To further illuminate the effects of terrain correction, we show the relationship between the local incidence angle and the backscatter coefficients of different polarization channels. The results are shown in Figure 7, where the red dashed line is the fitting curve of the backscatter coefficients and local incidence angle, and the different colors represent the density of points. We notice that there is a linear relationship between the backscatter coefficients and local incidence angle. The linear slope is relatively large in the POA compensation stage, but the linear slope becomes smaller following ESA correction and AVE correction. It indicates that POA compensation is limited in its ability to eliminate the impact of local complex terrain. In addition, the effect of the ESA correction stage is more considerable at low-local incidence angles than at high-local incidence angles, where it can effectively limit the overestimation of backscatter intensity. As shown in Figure 7a and Figure 7d, in the range of 5° to 15°, the distribution of backscatter coefficients is from −20 dB to −5 dB at the ESA correction stage, which is much lower than that of the POA correction stage (−10 dB to 5 dB). However, in the range of 70° to 80°, the distribution range of backscatter coefficients does not change in the two correction stages, staying between −10 dB and −20 dB. In contrast, after AVE correction, the distribution of backscatter coefficients is from −15 dB to 0 dB, while it remains unchanged at low-local incidence angle areas.
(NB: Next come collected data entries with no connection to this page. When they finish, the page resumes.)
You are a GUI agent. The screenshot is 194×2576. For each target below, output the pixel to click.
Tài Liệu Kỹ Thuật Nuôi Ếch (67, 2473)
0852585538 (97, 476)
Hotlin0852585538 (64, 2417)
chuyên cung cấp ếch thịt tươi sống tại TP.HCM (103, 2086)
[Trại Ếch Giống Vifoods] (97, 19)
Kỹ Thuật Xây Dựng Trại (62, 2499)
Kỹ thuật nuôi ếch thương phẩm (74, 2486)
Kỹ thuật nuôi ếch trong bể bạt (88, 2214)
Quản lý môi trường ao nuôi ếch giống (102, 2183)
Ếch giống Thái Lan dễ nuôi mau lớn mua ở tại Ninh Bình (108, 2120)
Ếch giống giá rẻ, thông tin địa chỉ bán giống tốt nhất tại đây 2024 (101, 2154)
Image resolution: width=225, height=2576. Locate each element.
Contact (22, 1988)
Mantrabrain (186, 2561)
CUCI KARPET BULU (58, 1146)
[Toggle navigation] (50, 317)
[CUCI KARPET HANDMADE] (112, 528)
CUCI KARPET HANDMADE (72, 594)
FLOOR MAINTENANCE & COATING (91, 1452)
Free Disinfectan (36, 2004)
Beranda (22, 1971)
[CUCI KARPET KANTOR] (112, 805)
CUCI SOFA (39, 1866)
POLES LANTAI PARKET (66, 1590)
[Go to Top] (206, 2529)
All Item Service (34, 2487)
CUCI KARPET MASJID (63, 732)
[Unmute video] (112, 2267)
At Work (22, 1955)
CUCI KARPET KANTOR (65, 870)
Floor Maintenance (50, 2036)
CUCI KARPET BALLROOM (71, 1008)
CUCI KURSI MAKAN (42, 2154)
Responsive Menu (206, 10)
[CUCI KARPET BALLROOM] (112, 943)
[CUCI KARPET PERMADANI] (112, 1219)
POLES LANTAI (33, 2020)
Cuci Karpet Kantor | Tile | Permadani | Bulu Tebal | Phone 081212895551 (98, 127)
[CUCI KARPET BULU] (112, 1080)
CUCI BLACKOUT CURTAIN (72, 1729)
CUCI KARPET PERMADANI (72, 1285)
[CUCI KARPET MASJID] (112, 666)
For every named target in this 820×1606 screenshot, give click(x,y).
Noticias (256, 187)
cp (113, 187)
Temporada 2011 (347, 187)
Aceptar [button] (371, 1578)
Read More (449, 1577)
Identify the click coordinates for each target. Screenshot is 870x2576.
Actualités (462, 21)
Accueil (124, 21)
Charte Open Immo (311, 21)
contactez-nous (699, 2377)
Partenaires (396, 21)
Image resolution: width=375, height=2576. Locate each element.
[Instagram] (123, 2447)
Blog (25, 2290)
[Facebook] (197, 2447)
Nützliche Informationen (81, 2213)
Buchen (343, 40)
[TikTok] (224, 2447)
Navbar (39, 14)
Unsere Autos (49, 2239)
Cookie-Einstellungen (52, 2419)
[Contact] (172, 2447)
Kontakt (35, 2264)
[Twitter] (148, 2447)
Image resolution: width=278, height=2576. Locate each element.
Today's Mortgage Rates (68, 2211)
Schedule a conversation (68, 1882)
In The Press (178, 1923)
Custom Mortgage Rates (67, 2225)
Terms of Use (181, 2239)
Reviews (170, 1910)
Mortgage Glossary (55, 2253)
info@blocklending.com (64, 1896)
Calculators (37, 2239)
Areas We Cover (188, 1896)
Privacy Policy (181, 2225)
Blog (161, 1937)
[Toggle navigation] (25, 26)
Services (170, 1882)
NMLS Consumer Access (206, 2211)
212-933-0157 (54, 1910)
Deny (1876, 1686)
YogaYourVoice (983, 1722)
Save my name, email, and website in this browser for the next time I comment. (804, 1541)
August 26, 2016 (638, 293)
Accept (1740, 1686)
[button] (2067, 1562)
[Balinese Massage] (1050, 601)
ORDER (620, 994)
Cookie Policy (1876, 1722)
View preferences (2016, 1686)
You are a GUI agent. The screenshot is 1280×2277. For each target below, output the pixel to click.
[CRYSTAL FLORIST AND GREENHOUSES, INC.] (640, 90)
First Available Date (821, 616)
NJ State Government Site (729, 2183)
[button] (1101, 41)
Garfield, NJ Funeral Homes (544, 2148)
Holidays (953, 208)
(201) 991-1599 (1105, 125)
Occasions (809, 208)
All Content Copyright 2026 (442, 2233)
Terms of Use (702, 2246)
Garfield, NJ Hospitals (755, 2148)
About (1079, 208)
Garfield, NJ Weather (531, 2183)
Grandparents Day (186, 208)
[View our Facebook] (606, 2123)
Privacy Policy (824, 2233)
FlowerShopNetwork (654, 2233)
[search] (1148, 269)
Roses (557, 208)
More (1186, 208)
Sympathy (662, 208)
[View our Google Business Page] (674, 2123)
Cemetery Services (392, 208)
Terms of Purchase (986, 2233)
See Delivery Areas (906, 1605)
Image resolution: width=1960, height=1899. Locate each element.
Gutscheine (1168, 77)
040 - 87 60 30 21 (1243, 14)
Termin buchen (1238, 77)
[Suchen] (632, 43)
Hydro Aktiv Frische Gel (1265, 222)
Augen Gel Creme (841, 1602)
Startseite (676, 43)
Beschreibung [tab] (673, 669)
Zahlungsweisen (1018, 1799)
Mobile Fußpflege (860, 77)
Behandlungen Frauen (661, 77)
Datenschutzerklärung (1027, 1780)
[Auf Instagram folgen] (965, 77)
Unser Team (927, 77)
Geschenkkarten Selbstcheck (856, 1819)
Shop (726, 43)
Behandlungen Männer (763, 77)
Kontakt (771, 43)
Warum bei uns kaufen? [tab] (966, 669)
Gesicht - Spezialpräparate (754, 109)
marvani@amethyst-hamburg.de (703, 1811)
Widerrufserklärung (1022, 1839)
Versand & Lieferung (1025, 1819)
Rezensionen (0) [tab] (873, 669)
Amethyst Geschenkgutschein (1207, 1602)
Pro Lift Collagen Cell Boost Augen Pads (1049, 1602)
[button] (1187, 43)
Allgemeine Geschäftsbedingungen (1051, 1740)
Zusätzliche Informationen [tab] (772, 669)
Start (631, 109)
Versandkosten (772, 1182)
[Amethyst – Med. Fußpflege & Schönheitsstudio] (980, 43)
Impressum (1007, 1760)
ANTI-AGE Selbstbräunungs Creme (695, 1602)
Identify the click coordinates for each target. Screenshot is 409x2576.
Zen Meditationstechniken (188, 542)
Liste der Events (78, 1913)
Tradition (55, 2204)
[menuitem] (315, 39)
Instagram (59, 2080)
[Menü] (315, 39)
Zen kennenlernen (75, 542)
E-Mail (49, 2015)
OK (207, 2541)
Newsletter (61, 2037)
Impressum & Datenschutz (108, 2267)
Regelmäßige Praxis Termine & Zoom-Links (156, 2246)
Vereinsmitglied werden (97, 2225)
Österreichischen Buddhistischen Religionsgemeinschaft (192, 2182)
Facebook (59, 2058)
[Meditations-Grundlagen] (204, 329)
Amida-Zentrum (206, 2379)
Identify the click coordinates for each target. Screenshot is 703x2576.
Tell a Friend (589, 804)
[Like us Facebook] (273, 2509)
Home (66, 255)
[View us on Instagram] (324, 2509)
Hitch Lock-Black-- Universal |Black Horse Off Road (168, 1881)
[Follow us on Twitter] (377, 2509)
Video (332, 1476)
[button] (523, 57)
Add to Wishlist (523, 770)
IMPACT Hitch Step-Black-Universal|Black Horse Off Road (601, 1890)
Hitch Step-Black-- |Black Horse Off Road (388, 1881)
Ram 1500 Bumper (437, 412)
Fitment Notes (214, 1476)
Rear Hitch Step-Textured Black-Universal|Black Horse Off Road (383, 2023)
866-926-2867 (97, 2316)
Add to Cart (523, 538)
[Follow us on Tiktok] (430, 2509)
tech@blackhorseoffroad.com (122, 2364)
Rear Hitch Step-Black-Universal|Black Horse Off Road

It indicates that the AVE correction method is more effective at high-local incidence angles than at low-local incidence angles, and it can limit the underestimation of backscatter intensity at high-local incidence angle areas.

4.3. Backscatter Sensitivity to Forest GSV

In this section, we analyze the sensitivity between forest GSV of all 60 plots and the individual polarization channel backscatter in seven scenes of PALSAR-2 data. As an example, Figure 8 shows the scatterplots for different polarizations on 14 July 2016, which describe the relationship between the forest GSV and backscatter coefficents of the original and terrain-corrected data.
Compared with terrain correction, the dynamic range of these scatters is larger in the original data (Figure 8a–c) and shows low sensitivity to forest GSV. After POA compensation (Figure 8d–f), the correlation coefficient values are 0.129, 0.29, and 0.122 at HH, HV, and VV polarization, respectively, which indicate that the sensitivity has not been improved. After ESA correction (Figure 8g–i), the correlation coefficients are increased by 0.227, 0.27, and 0.24 at HH, HV, and VV polarization. The AVE correction stage also contributes to enhancing the sensitivity between forest GSV and backscatter where the correlation coefficients are 0.489, 0.643, and 0.473, respectively (Figure 8j–l). Clearly, the terrain correction can improve the sensibility between forest GSV and backscatter coefficients in this study area. However, we note that sample plots with too low GSV values (less than 37.06 m3/ha) still have negative effects on the sensitivity between forest GSV and backscatter at the HH and VV channels.
We also compare the correlations between forest GSV and backscatter coefficients of all the SAR data to select the most relevant data for GSV estimation. The results are summarized in Table 3. We find that the correlation coefficient values are different for data acquired on different dates, and the acquired data on 14 July 2016 are much higher than other data. Moreover, the HV backscattering intensities of each scene of PALSAR-2 data show stronger correlations with the GSV than with HH or VV. Therefore, the PolSAR data obtained on 14 July 2016 is selected for further analysis, and the element HV backscatter is used as an individual measurement for single-variable regression models.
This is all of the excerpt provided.